I’ve been racking my brain for a long time about how to draw the “members” and “non-members” of this Seiryo.

Those who seek excessive sanctity in high school baseball may frown. Captain Uchiyama said, “In this year’s team, there is no one who has crossed the fence of the members from outside the members.” If that’s the case, even the story I drew in “Hyakuhachi” where “a substitute player struggles just to get on the bench” doesn’t work for Seiryo’s baseball club.

In fact, Arai said, “We never got a chance. When I was in the first grade, I never played in a game.” Then I thought, “How should I participate in the game?”
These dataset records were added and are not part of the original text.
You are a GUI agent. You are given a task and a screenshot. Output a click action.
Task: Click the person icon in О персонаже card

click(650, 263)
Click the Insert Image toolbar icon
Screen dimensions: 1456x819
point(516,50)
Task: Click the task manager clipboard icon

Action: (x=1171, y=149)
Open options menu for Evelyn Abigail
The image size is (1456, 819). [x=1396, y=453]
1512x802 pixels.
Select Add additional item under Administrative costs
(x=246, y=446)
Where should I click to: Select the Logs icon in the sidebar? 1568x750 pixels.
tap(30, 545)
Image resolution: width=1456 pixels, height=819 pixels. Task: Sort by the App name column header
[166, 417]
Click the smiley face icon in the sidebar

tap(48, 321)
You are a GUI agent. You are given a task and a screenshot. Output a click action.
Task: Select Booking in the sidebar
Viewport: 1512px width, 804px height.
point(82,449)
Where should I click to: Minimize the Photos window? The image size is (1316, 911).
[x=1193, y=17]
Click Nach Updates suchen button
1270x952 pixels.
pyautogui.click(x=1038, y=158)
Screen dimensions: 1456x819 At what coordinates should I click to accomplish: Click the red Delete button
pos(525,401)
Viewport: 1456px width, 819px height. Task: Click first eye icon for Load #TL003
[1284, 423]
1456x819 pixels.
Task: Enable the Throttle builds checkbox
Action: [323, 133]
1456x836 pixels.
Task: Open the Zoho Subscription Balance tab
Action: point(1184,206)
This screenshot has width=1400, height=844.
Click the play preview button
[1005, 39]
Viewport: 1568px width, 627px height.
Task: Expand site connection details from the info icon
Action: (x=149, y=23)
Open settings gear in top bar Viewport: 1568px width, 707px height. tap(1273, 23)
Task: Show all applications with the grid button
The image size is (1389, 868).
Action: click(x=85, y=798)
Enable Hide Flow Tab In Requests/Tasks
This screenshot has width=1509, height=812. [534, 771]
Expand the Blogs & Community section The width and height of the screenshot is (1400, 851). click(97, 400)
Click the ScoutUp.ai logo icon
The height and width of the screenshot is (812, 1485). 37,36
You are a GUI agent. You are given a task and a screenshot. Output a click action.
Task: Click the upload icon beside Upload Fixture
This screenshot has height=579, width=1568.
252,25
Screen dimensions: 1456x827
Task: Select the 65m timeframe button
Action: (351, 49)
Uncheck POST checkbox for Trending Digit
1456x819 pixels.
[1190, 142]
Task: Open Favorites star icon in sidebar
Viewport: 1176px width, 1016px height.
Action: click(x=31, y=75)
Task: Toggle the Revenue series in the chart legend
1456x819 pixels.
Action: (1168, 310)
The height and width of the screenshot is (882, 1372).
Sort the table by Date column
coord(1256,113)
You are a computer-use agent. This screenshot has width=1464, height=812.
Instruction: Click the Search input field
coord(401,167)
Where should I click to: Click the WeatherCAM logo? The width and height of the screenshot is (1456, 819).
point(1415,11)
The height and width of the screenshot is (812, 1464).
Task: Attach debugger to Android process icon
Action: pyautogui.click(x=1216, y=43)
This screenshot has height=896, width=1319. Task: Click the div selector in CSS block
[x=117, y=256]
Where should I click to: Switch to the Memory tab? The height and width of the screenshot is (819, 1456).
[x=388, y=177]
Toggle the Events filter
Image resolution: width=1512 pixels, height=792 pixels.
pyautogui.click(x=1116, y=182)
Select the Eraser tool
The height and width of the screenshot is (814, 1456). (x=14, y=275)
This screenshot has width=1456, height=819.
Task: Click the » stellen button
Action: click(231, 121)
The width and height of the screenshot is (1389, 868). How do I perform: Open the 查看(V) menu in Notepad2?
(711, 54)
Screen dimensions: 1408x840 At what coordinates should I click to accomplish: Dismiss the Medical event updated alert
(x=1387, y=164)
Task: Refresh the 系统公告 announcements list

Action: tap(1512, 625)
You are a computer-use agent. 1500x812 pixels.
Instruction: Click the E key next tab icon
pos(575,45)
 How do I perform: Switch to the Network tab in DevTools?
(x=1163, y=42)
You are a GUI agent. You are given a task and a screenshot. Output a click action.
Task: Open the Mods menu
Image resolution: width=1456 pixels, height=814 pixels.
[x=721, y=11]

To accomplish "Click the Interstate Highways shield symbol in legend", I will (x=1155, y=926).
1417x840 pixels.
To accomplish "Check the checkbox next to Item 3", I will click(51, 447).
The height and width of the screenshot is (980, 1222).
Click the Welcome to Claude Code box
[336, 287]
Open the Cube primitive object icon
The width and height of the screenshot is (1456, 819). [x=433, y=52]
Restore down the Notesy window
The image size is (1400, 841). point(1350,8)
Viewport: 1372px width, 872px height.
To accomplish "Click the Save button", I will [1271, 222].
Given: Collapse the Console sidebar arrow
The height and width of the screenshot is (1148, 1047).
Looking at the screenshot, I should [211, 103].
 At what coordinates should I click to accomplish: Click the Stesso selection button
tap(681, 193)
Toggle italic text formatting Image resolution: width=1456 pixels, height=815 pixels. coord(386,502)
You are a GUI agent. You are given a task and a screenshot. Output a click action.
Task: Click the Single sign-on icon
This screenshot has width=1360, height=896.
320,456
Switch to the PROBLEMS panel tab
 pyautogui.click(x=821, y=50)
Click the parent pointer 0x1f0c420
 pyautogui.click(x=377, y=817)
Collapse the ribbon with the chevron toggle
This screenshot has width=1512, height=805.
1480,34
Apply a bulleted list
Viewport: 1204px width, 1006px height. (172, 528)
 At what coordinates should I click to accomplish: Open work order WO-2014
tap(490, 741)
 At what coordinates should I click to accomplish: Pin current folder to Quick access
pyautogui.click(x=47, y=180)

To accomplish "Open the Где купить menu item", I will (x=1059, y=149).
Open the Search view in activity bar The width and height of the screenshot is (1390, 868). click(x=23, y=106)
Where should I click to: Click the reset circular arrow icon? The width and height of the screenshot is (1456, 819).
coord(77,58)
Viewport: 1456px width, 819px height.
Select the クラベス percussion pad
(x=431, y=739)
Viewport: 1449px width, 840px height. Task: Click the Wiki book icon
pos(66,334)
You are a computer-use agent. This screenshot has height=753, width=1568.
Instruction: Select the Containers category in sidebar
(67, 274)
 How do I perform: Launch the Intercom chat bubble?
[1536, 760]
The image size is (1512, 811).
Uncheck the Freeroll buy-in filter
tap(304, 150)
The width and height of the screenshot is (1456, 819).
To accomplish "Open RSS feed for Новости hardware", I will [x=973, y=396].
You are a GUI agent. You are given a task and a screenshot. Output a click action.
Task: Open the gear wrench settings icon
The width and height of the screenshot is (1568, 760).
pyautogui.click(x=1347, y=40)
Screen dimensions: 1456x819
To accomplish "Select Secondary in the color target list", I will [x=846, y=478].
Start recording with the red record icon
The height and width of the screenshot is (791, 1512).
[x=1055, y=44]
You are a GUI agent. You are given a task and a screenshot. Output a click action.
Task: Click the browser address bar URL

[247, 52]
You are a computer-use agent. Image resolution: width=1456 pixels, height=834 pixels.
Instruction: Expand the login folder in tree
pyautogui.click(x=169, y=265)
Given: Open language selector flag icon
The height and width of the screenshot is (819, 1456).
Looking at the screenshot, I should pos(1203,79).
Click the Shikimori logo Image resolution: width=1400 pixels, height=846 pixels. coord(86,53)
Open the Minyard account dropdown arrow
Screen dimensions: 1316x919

However, I don’t feel the nuance of criticizing the team in their tone. Above all, neither of them even tried to quit the baseball club. In addition to the fact that he was determined to do so when he entered high school, the main reason for this was the strong relationship of trust with this year’s team, which he heard from many players.

Arai says.

“Uchiyama, (Ogiwara) Ginya, (Chida) Sota, they are all players that I want to support from the bottom of my heart. By the time I was in my first year of high school, the goal of winning the Koshien championship for the team became my personal motivation. I want to be a member of the Koshien winning team.”

This sentence made the most sense to me. One time, while watching a practice session, I murmured something that Mori was strangely satisfied with.

“It sounds corny to put it into words, but I think the pride of being a member of Seiryo’s baseball team is enormous. In Seiryo, that pride in a good sense is shared by all the players, including those outside of the team.

When I confronted him head-on with such an attitude, Arai said something that made me shudder.

“But I think the members of the team are working harder than us.”

There must have been a sense of comfort within me that I was the same alternate.

I was annoyed at how well I could hear his words, and when I blurted out, “That’s not true,” Arai laughed out loud.